Olga Sedakova
poet, translator
Ol’ga Aleksandrovna Sedakova was born in Moscow on December 26, 1949 to the family of a military engineer. She started school in Beijing, where her father was working at the time (1956-1957). Her family setting did not especially foster an interest in the humanities, and so from the very beginning teachers and friends played an extremely important role in her life. The first of these teachers was the pianist M. G. Erokhin, who introduced her not only to music, but also to art, poetry and philosophy; it was from him that she first heard the poets of the Silver Age, as well as Rilke, whose work was still unavailable in Russian.
In 1967 Ol’ga Sedakova began her studies at the Philological Faculty and received her PhD in Slavic Antiquities in 1973. She studied under the aegis of Sergei Averintsev and a number of other prominent philologists such as M. V. Panov, Iurii Lotman, N. I. Tolstoi. Her scholarly interests include the history of Russian and Old Slavonic languages, traditional culture and mythology, liturgical poetry, and the general hermeneutics of the poetic text. Sedakova quickly came to understand how indispensible it was to be able to read in other languages during the period of the “Iron Curtain,” and so she learned a number of key European languages. This would eventually help her earn her keep by writing surveys of new work in the humanities (from 1983-1990 she worked in a division of the Russian Academy of Sciences as a reviewer of foreign literary criticism), as well as to translate “for herself and her circle.” In the last several years a number of these translations, never intended for publication, have come out — translations of European poetry (English folk verse, T. S. Eliot, Ezra Pound, John Donne, Rainer Maria Rilke, Paul Celan, St. Francis of Assisi, Dante, Paul Claudel), drama, philosophy, theology (Paul Tillich et al.).

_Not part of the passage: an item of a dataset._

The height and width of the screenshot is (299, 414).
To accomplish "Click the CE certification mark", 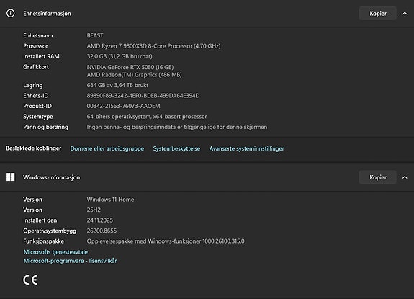I will (x=30, y=280).
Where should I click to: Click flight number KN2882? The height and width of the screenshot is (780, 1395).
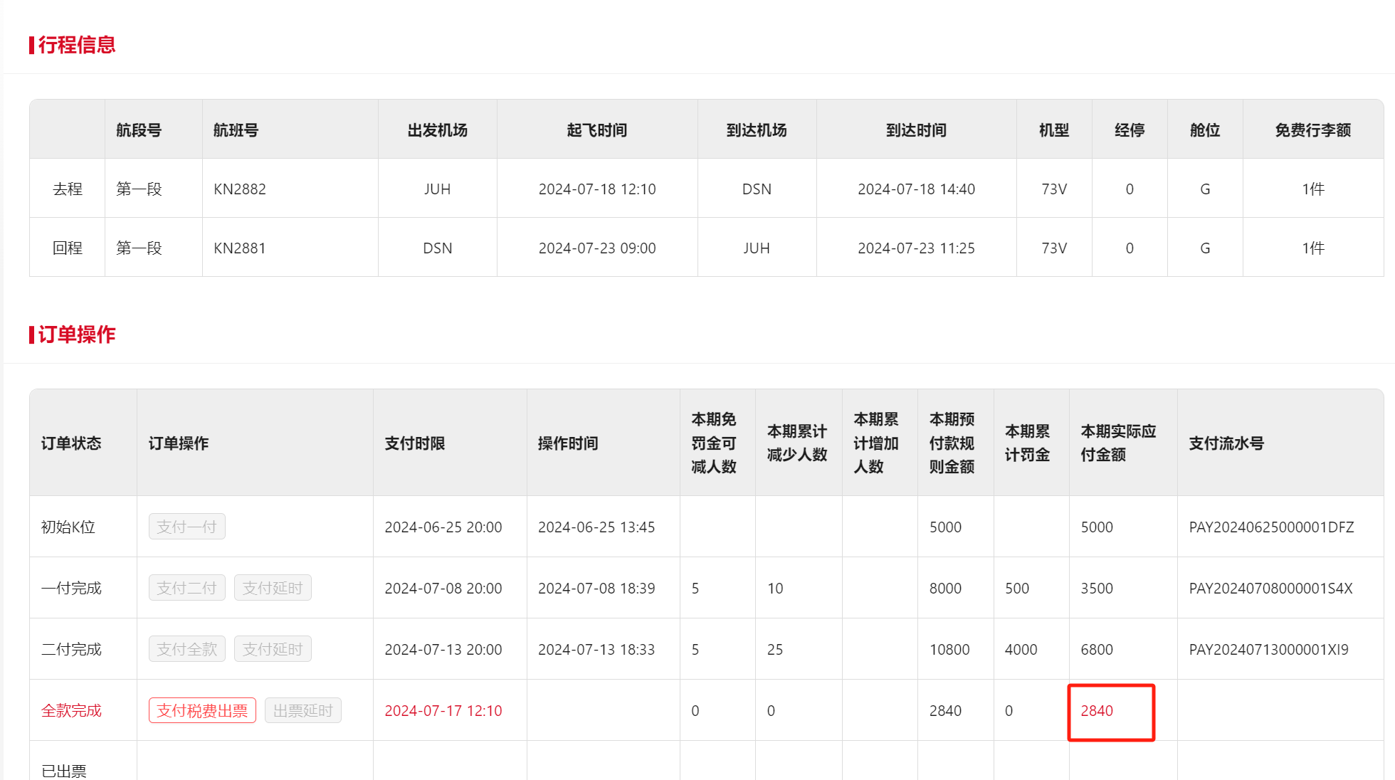click(240, 189)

Sedakova started writing poetry at an early age and decided quite early on to “be a poet.” From the moment that her poetic world took on more definite contours (in terms of form, thematics and world view), it became clear that its path would radically diverge from state-sanctioned writing, as had the paths of many other “post-Brodsky” authors in Moscow, Leningrad and other cities: Victor Krivulin, Elena Shvarts, Leonid Gubanov (a personal friend of hers). This “second culture” of the 70s produced not only writers, but also artists, musicians, thinkers. It nurtured a vigorous artistic life that has enjoyed only limited recognition and study in the subsequent atmosphere of liberalization.

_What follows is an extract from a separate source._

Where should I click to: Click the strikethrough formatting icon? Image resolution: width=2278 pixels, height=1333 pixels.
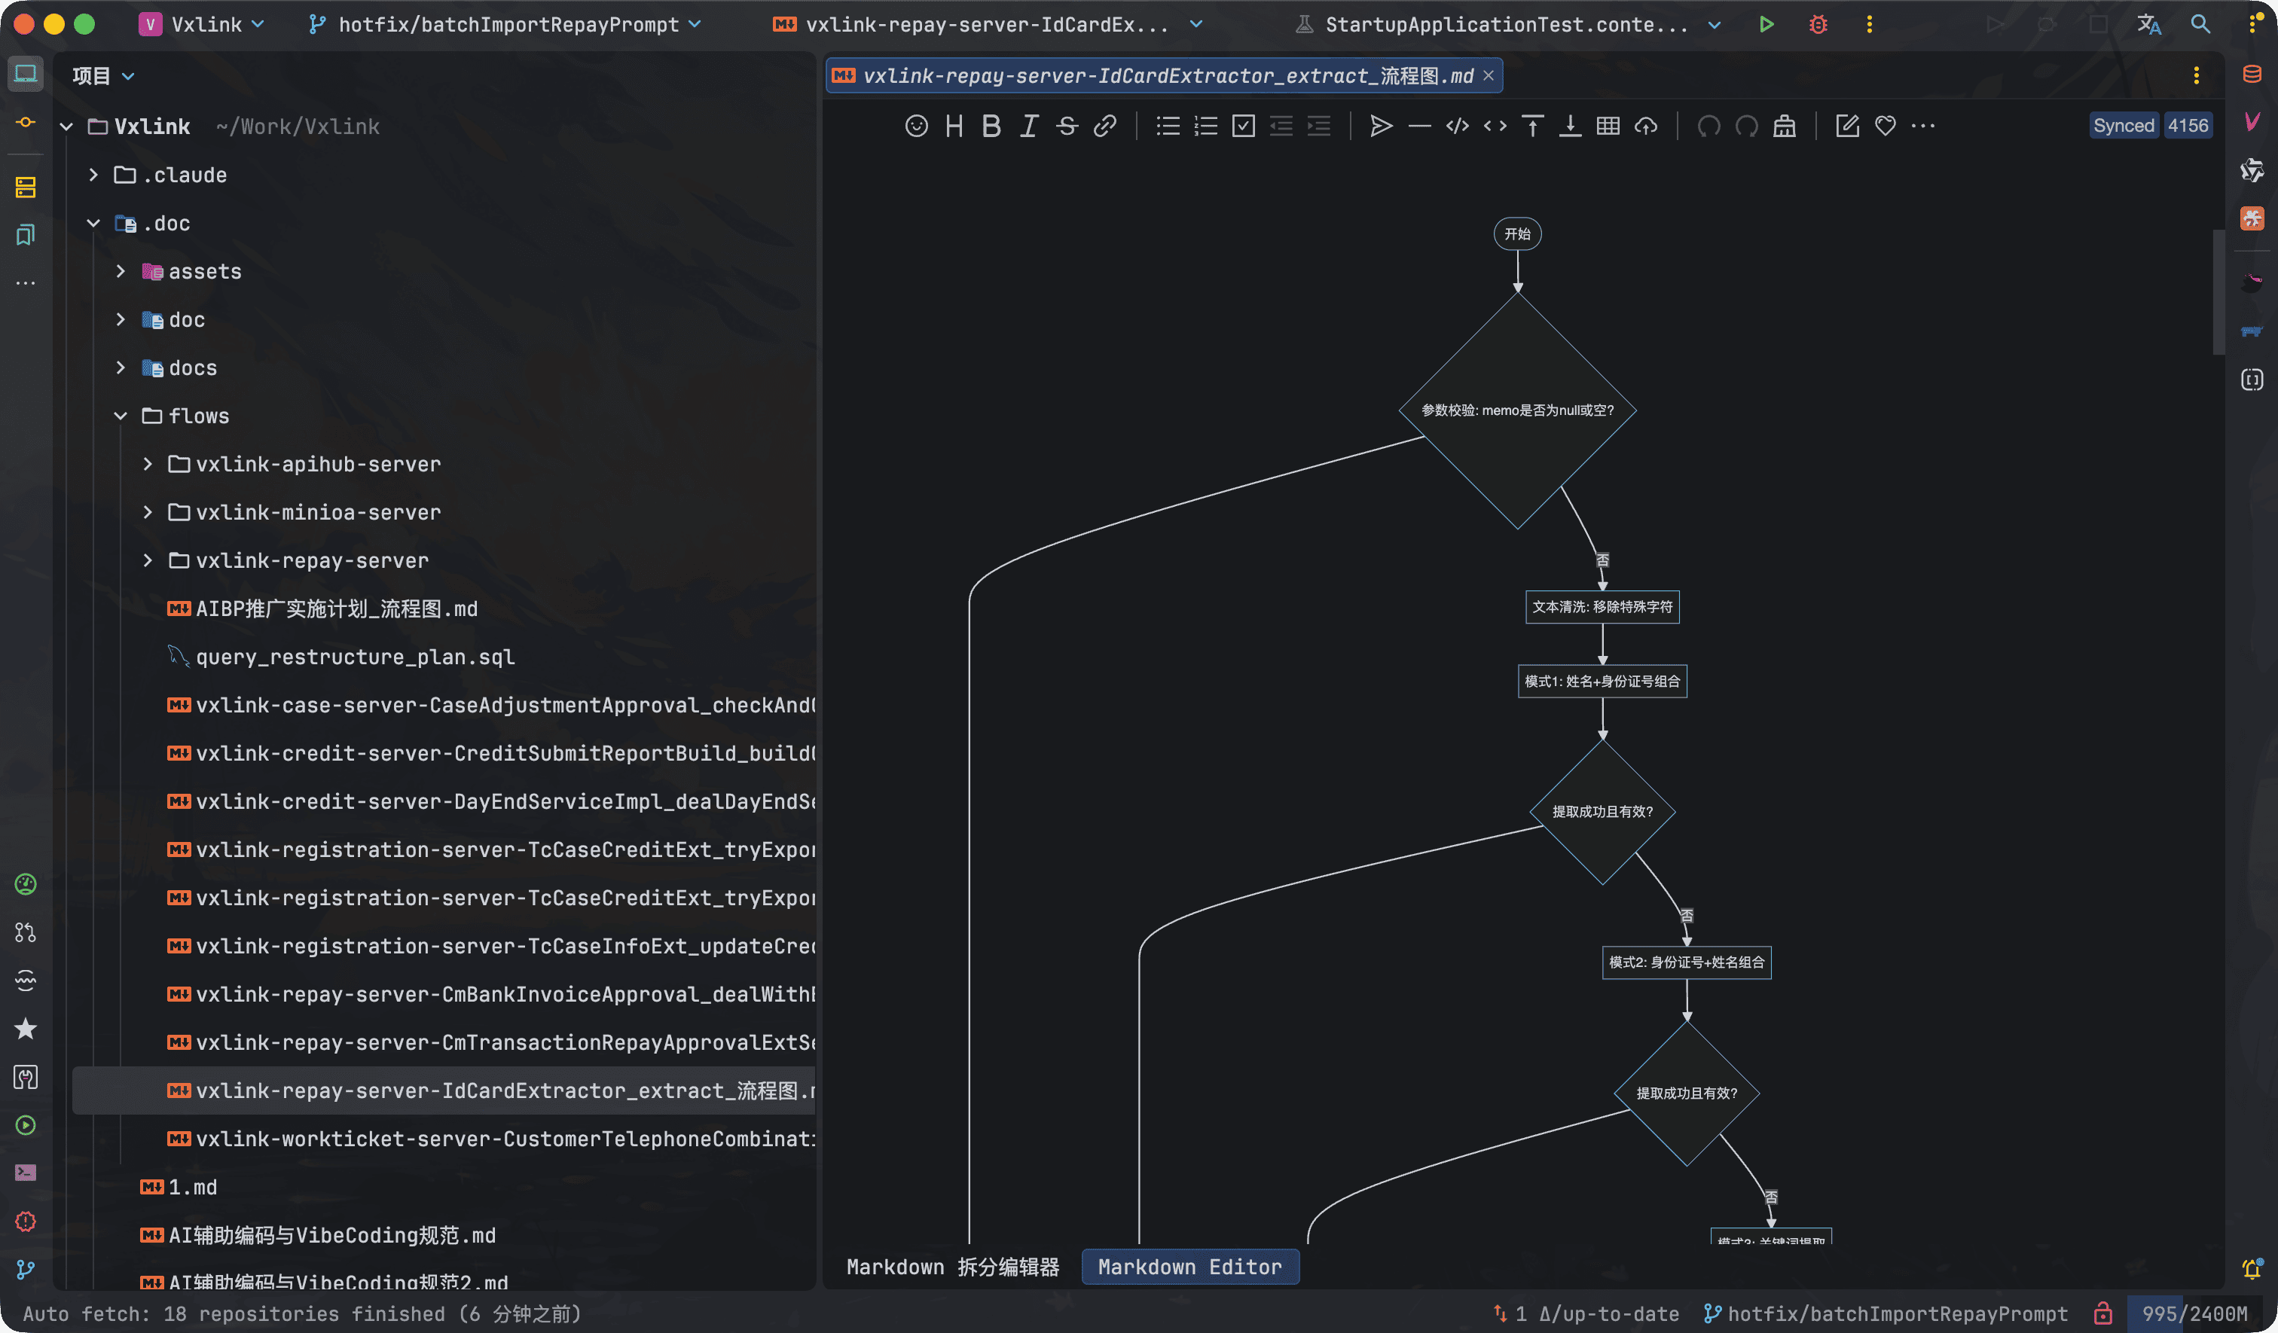click(x=1067, y=126)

Almost none of Sedakova’s poetry or even scholarly work was published in the USSR before 1989; they were viewed as “esoteric,” “religious,” “bookish.” Nevertheless, the “second culture” had a readership, and quite a broad one, at that. Sedakova’s texts were distributed as handwritten copies, and some of them were published in foreign and émigré journals.
In 1986 her first book came out with the Paris-based YMCA Press. Soon after this her poetry and essays began to be translated into European languages, published in various journals and anthologies and to appear in book form.
Her first book to come out in her own country was Chinese Journey, in 1990. So far she has published 27 books of verse, prose, translations and scholarly research (in Russian, English, German, Hebrew and Danish; Italian and Albanian volumes are forthcoming).
Sedakova went abroad for the first time at the end of 1989. In the following years she took many trips to Europe and the United States, to take part in poetry festivals, symposia and conferences, as well as to teach and give lectures at universities all over the world.
Since 1991 she has taught in the Department of World Culture in the Philosophy Faculty at Moscow State University. And since 2004 she has been an active Fellow of the Institute of World Culture at the Library-Foundation for Russian-Language Literature Abroad.
She is a Candidate of Philological Sciences (awarded for her dissertation, “Funereal Rites of the East and South Slavs,” 1983—published in book form in 2004); author of The Dictionary of Difficult Words in Church Services: Church Slavic and Russian Paronyms (2005); Doctor of Theology honoris causa (2003, Minsk European Humanities University); Officier d’honneur d’Ordre des Arts et des Lettres de la République Française (2012).